Copy the entries from the line containing "Image resolution: width=908" through the end of the entries, inclusive, without changing anything, and leave the pictures out of your answer.

# # #

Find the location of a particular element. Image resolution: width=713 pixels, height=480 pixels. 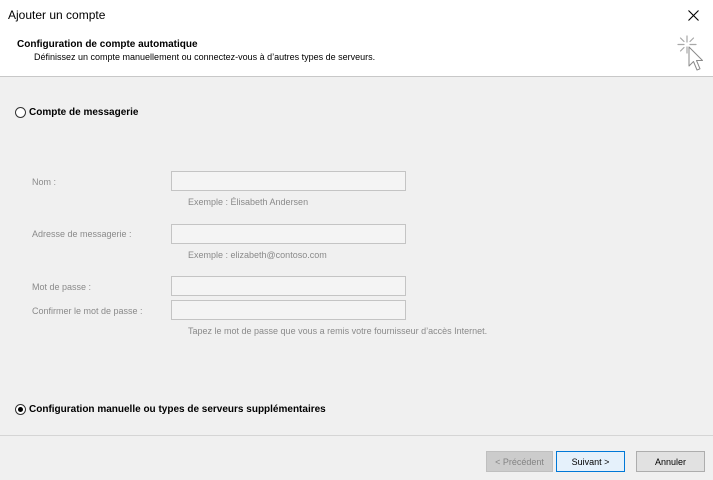

footer-separator is located at coordinates (356, 436).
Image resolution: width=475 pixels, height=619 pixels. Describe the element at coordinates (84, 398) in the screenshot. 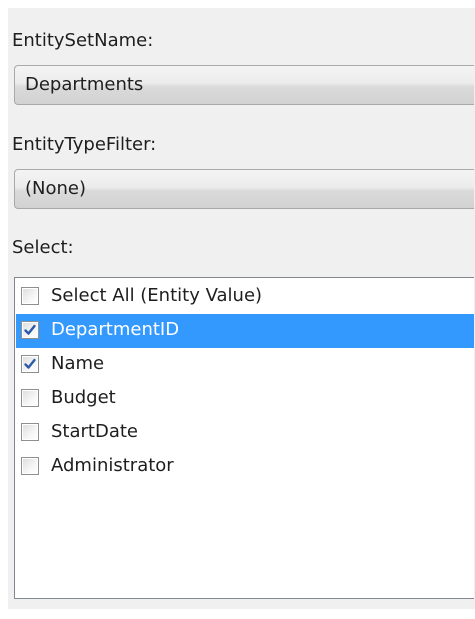

I see `list-item-label: Budget` at that location.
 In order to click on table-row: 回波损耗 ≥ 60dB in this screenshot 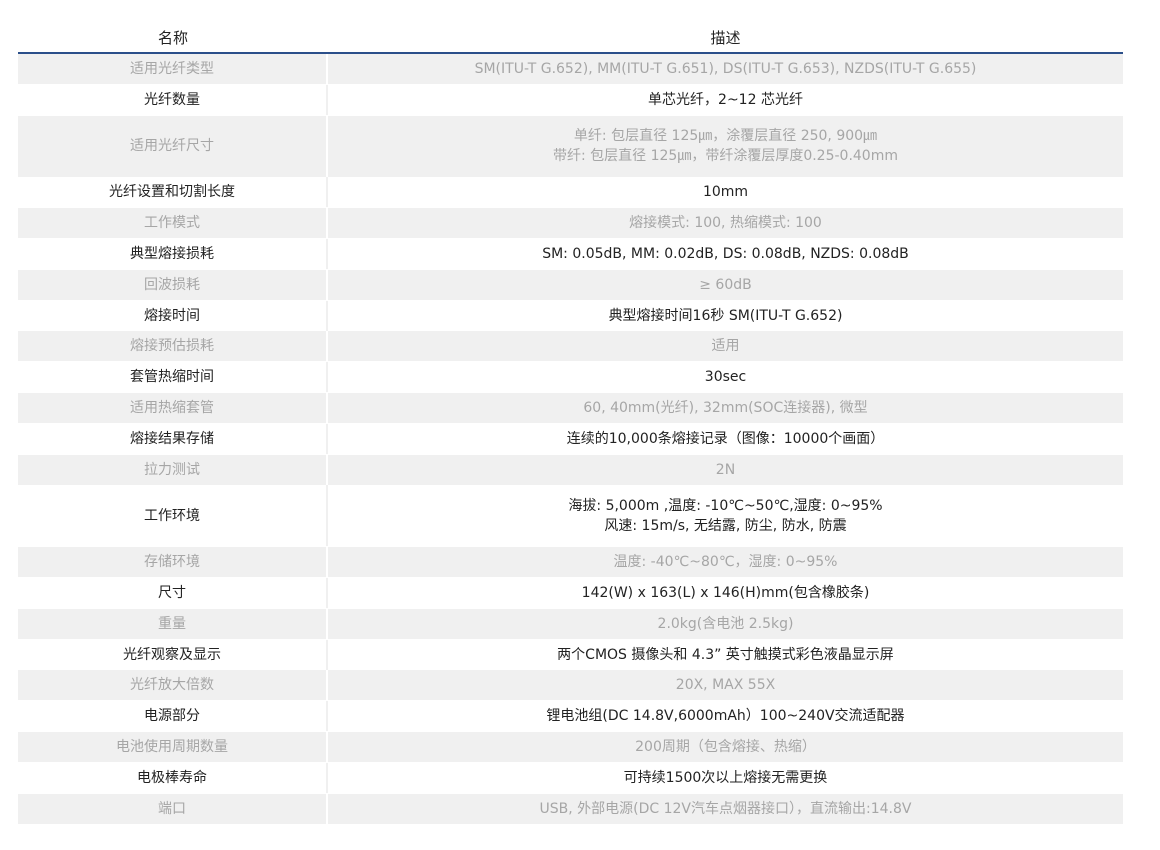, I will do `click(570, 284)`.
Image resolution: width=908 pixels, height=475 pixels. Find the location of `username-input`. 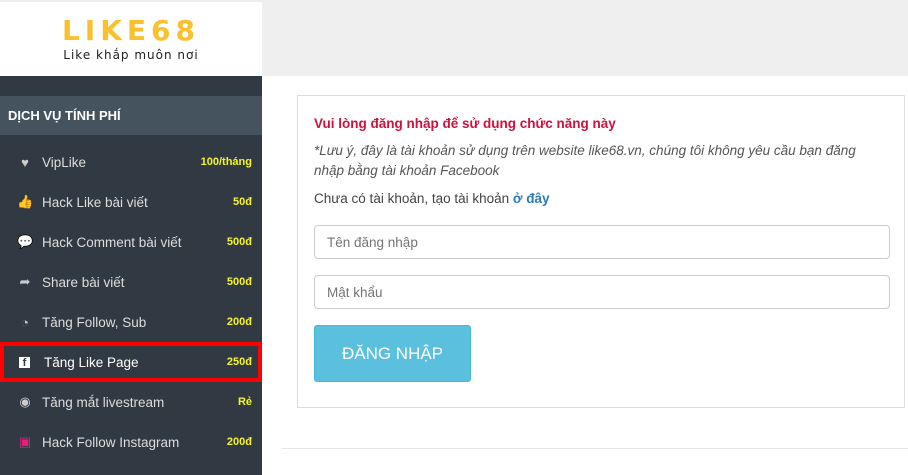

username-input is located at coordinates (602, 242).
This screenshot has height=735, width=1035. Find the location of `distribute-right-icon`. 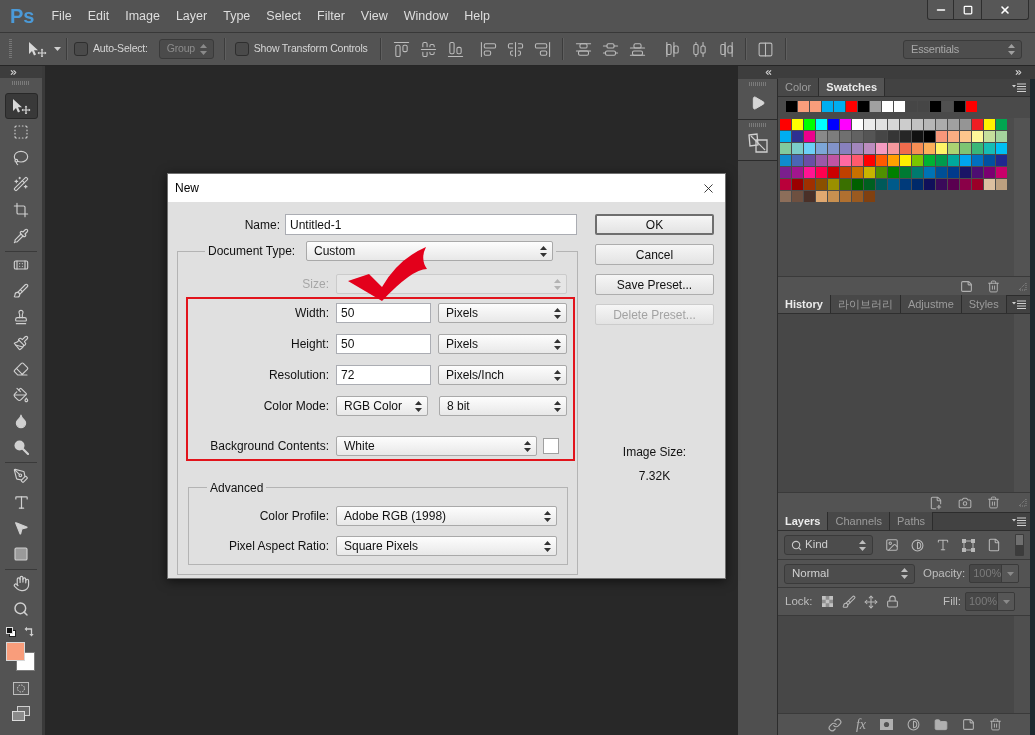

distribute-right-icon is located at coordinates (726, 49).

# # #

*SOLUTION FOR THIS PROBLEM*.
Image resolution: width=908 pixels, height=475 pixels. Find the location of `username-input`. 

username-input is located at coordinates (602, 242).
This screenshot has height=735, width=1035. Find the location of `distribute-right-icon`. 

distribute-right-icon is located at coordinates (726, 49).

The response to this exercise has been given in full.